_Your instructions_. Among the lines below, restate word for word only those from the line with "The image size is (1460, 574)." through the line with "Open GENCODE V49lift37", with both end lines kept.

_Record excerpts_.
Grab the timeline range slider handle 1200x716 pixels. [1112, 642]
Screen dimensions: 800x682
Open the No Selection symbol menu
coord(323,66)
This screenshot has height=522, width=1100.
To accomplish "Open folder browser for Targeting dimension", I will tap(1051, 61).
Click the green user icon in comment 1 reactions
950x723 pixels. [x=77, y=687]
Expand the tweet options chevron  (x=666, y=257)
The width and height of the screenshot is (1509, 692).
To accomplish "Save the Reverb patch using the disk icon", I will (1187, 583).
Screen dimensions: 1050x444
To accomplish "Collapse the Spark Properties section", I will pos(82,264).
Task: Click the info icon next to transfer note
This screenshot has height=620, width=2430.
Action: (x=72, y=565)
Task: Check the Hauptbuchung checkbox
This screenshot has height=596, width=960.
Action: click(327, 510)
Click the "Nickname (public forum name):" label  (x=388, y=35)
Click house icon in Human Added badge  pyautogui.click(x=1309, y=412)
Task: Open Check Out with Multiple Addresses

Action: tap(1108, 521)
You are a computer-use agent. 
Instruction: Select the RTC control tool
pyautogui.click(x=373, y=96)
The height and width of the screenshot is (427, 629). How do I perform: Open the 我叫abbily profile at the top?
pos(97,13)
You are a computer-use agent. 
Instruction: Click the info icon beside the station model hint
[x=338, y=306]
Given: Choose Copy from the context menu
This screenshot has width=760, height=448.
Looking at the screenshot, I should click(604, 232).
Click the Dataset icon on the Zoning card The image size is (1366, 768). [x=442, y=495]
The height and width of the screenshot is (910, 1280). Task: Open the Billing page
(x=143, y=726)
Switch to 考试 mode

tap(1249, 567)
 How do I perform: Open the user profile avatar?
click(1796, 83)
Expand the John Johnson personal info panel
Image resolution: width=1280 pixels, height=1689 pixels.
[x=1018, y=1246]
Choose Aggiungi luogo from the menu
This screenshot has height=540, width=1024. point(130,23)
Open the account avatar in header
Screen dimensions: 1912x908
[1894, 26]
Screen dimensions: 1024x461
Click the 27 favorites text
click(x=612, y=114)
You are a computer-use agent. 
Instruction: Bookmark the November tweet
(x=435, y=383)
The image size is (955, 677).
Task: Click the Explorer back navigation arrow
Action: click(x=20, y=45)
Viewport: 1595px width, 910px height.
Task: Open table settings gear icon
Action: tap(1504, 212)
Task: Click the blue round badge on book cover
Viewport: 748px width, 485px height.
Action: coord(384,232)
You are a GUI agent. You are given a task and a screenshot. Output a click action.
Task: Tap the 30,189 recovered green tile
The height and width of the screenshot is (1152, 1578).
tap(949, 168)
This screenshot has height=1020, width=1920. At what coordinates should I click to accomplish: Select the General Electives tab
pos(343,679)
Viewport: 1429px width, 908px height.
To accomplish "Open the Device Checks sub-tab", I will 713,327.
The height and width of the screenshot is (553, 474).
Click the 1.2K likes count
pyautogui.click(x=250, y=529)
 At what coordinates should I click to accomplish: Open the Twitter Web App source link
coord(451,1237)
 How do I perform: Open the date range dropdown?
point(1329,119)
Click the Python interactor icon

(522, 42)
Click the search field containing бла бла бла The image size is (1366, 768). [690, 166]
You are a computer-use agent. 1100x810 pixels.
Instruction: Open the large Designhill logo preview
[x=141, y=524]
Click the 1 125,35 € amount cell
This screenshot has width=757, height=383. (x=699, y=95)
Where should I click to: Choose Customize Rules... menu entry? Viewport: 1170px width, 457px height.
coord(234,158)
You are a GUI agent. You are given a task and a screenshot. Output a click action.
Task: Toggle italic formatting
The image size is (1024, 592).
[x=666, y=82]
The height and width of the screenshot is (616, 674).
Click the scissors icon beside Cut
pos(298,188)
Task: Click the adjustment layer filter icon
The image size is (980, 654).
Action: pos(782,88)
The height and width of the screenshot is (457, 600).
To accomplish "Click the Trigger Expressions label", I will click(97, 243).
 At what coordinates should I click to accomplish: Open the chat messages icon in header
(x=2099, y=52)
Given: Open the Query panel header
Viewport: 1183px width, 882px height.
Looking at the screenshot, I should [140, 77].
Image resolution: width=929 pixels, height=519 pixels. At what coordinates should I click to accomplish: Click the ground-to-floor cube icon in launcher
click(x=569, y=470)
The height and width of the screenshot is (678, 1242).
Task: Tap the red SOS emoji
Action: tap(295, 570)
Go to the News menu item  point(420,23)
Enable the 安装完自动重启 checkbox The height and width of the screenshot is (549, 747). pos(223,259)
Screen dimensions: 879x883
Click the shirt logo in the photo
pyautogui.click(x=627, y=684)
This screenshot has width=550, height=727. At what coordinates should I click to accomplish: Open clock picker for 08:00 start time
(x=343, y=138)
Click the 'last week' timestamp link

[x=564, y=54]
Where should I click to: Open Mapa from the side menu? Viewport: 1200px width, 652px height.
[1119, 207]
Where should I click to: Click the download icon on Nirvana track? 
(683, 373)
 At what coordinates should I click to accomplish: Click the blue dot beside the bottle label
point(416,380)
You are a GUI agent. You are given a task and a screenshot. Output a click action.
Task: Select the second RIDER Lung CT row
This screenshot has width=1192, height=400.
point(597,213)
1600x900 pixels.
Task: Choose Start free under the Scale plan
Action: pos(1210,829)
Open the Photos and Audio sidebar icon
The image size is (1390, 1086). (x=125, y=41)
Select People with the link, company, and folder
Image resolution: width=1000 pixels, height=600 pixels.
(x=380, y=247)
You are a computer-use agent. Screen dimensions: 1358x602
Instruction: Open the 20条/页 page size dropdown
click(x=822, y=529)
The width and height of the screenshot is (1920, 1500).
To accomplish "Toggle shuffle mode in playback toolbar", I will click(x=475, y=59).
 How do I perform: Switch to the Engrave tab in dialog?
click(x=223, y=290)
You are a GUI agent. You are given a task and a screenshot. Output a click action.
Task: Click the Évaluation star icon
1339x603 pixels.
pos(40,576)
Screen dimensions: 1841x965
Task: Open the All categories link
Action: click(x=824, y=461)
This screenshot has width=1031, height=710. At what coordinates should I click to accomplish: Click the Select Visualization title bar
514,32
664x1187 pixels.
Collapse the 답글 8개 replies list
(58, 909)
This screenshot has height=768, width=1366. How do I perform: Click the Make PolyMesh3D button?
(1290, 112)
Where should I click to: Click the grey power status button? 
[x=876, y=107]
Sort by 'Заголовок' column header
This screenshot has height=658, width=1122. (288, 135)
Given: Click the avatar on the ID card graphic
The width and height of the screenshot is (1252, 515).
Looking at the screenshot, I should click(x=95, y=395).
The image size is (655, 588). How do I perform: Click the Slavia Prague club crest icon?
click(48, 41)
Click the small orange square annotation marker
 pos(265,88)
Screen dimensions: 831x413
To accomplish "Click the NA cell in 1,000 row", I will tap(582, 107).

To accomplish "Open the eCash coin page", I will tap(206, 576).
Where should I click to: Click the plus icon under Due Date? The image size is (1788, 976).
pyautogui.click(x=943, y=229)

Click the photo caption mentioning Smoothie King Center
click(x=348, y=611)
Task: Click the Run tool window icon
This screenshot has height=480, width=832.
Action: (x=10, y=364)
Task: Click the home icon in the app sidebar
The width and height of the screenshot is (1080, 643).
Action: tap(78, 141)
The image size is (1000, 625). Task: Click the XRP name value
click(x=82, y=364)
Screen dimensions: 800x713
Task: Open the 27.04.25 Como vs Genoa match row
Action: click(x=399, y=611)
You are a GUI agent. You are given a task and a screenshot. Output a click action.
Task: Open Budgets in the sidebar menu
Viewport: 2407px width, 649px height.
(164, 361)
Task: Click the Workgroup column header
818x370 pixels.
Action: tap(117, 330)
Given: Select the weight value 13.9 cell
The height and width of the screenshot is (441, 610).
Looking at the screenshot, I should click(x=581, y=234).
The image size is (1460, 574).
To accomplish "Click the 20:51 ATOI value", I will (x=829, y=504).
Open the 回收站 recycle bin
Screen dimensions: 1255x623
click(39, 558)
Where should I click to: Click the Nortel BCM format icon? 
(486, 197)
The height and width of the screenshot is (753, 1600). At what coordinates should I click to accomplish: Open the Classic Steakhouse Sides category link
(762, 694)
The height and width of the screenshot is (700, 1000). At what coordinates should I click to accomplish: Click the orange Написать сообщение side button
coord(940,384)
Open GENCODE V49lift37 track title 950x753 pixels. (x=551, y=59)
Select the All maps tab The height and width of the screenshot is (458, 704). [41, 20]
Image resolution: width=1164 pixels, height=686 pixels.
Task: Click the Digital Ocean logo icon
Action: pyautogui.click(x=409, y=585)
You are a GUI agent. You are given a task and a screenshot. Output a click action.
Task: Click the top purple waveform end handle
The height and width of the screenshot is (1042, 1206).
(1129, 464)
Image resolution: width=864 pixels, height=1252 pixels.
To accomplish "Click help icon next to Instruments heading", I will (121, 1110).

_Exercise answer_.
The image size is (1460, 574).
To accomplish "Click the 20:51 ATOI value", I will (x=829, y=504).
Open the 回收站 recycle bin
Screen dimensions: 1255x623
click(39, 558)
Where should I click to: Click the Nortel BCM format icon? 
(486, 197)
The height and width of the screenshot is (753, 1600). At what coordinates should I click to accomplish: Open the Classic Steakhouse Sides category link
(762, 694)
The height and width of the screenshot is (700, 1000). At what coordinates should I click to accomplish: Click the orange Написать сообщение side button
coord(940,384)
Open GENCODE V49lift37 track title 950x753 pixels. (x=551, y=59)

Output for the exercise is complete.